**Problem statement**
Could you write out each of the records below word for word, leaving the pictures out?

[Pointing data for pages and screens]
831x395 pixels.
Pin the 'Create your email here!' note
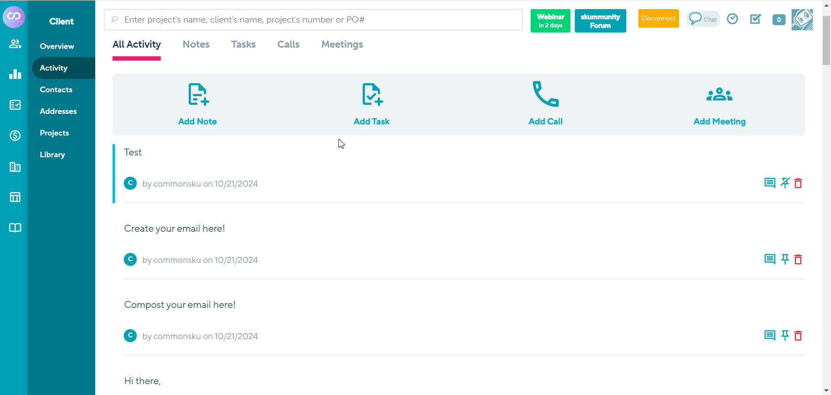point(785,259)
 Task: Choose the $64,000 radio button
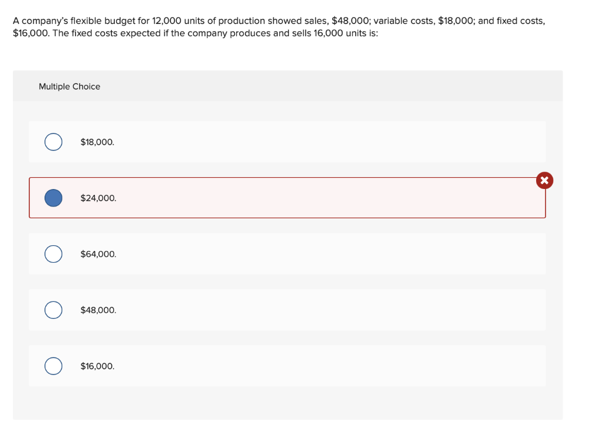tap(53, 254)
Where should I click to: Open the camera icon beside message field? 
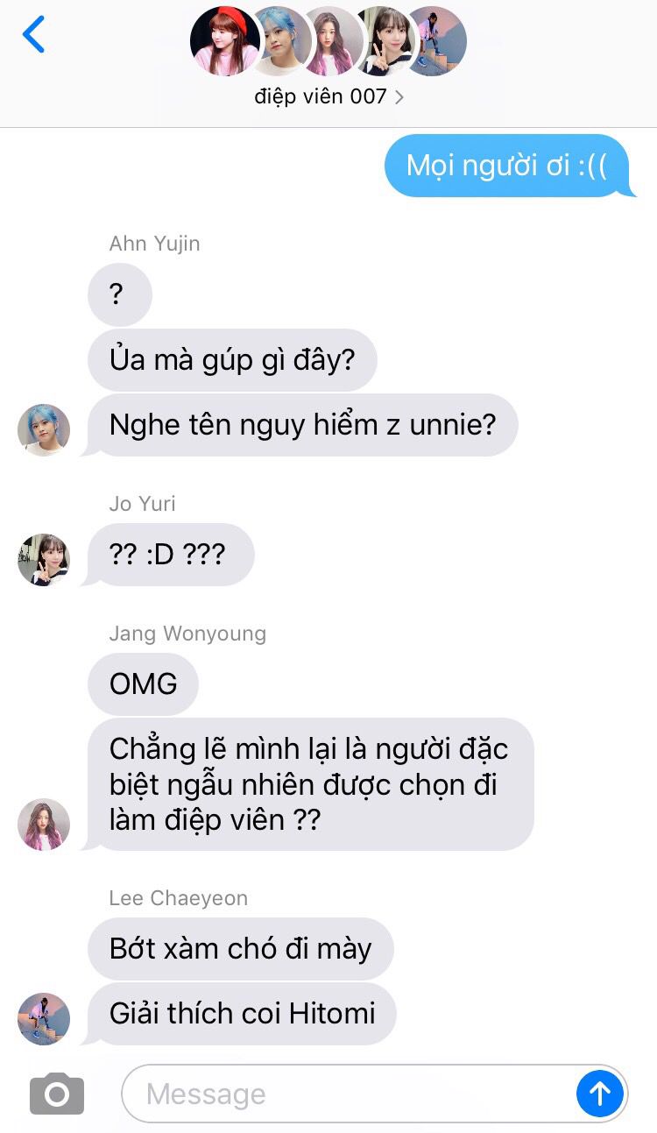[57, 1094]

**Solution for this task**
831x395 pixels.
Pin the 'Create your email here!' note
point(785,259)
 Task: Choose the $64,000 radio button
tap(53, 254)
Where should I click to: Open the camera icon beside message field? 
[57, 1094]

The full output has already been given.